In other news, seems not all German politicians had their brains scooped out when it comes to energy:
https://www.reuters.com/article/germany-energy-nuclear-bavaria-idUKL1N36I0J7

--- End quote ---
In theory thermal storage at very high temperature could work, but it would be low effiviency when converting back to electricty. At the very high temperatures the stress to the matrials can also be quite substantial. It would also only work on a relatively large scale to keep the heat loss reasonable.

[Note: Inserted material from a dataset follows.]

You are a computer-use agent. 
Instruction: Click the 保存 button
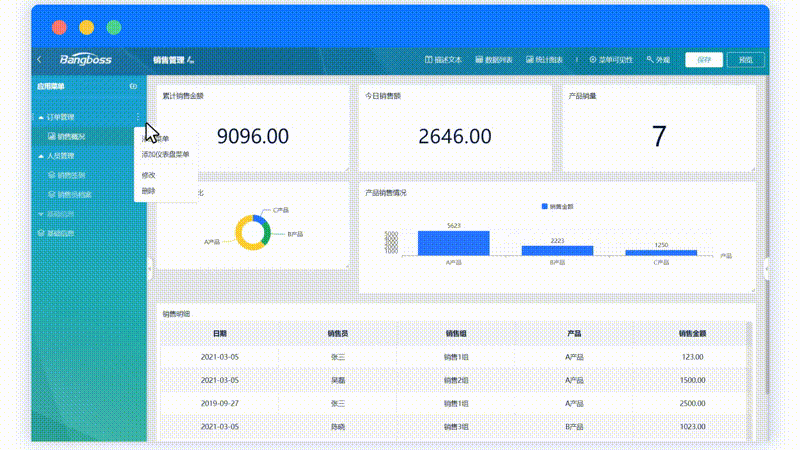coord(704,60)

For the idea to restart the residual German NPPs: this makes relatively little sense and also the power companies don't think it is practical, as a restart would take 1-2 years at least.
The plants would need a major revision and there are not even regulations and thus no plans or preparations for that.
The idea of a restart is more like a pre-election idea of someone who is not in charge nor running for the relevant position.  So this is just for publicity.

--- End quote ---

Well, if Söder would be smart, and the studies from last summer are conclusive regarding the costs, and other issues, than he could initiate a local referendum. Because it would still have more democratic mandate than the Governments Atom-exit. Other states could follow where the last and newest NPPs are. (And just turned off.)
Because the only "argument" that speaks for the current shut down is :" because the government decided to do so".
So if its cheaper to run them for an extra 5-10 years, than renewables on the similar scale than neihter democratic or  cost argument are present for an early shutdown.

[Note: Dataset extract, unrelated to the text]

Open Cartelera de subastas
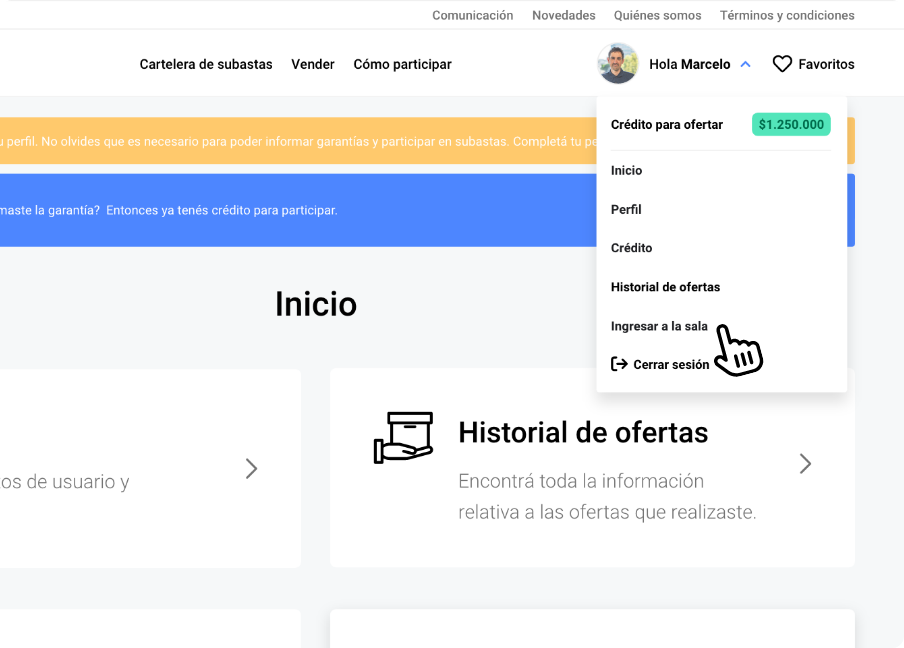 tap(206, 63)
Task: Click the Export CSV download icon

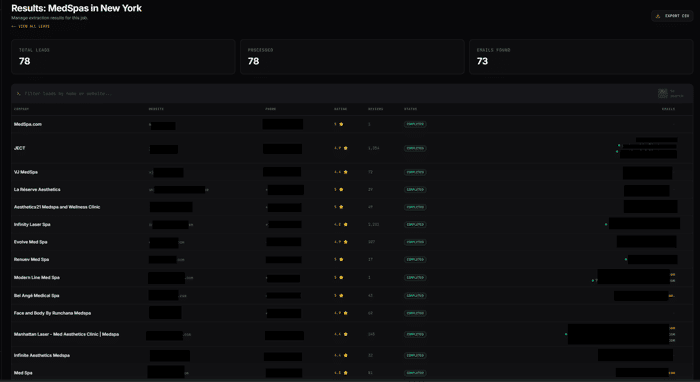Action: point(658,16)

--- Quote from: nctnico on April 18, 2023, 08:27:01 pm ---But that still makes Germany reliant on importing energy. There is a large geopolitical aspect to having your own energy supply.

--- End quote ---
Fun fact is that Germany is on average energy (electricity) exporter. So the minimum policy in this situation would be to at least, to agree to not alow energy exports from coal. So to really have that capacity as a backup for emergency. And until the 2030 coal-exit, there is still many years left where it would make sense to import at least nuclear electricity from France (or renewables from other sources), instead of burning coal, if France manages to repair their NPP soon.  But I don't know about any such agreement.

psychoacoustic:
At least according to https://www.smard.de/page/home/topic-article/209944/210326, in Q1 2023, Germany had a net export of 8785 GWh. AFAICT, daily production from the 3 remaining Nuclear power plants was roughly 70 GWh/day, so even without those the overall flow should still be outwards.

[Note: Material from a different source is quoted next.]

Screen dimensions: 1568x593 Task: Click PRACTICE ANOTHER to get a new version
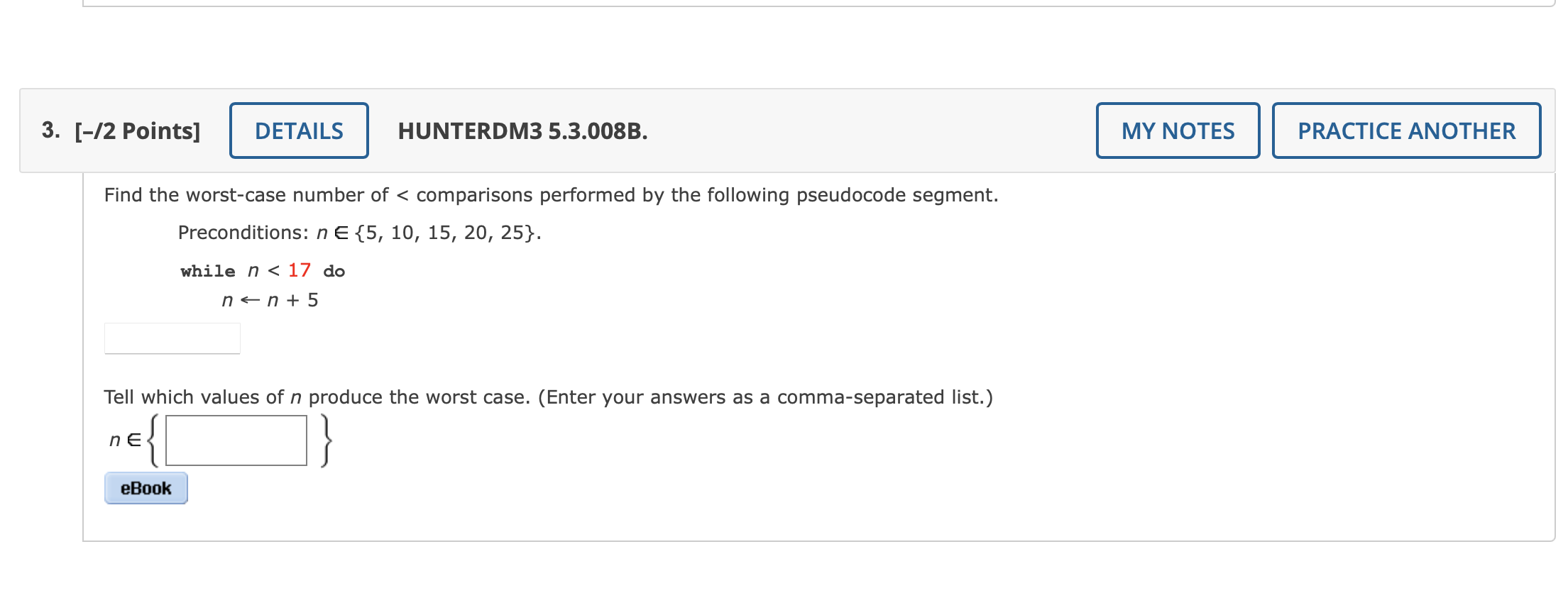click(x=1406, y=130)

I also found the projections on renewables interesting: https://www.bundesnetzagentur.de/SharedDocs/Downloads/DE/Sachgebiete/Energie/Unternehmen_Institutionen/ErneuerbareEnergien/ZahlenDatenInformationen/EEStatistikMaStRBNetzA.pdf

BravoV:
The Green party is destroying the host ... and also will be dragging France and Hungary too. >:D

psychoacoustic:
Ah yes, those evil Greens...

...that weren't in power when the deadline for turning off the AKWs was decided. It was a Government of CDU/CSU and FDP. It was also their work (with generous help of the SPD) to get Germany addicted to cheap russian gas. Thanks Gerhardt!

Look. Turning off the the Nuclear Powerplants was a _political_ decision. Right or wrong, it's what the majority of people _at the time_ wanted. As others have pointed out already, the parties in power probably _didn't_ think this is a good idea, but they also wanted to get votes from that segment of the population.

I'm quite disappointed(?) by the absolutism in this discussion.  There are good arguments for turning the power plants off (long-term storage, cost, safety...), good arguments for keeping them running (reduction of CO2 emissions, base load stabilization, ...) good arguments for (and against) building new ones.

While scientists and engineers can work out these arguments, it's the job of the media to keep the discussion factual, and thus let "the public" make up their minds. This should incentivize the politicians chasing votes to do what at least a significant portion of the people actually want. I'm dreaming, I know.

But if we as engineers (which I would hope on this forum would be the most vocal) dismiss every argument as either "links-grün versiffter Quatsch" or "paid shill for the nuclear lobby", well, then the base for any discussion is lost.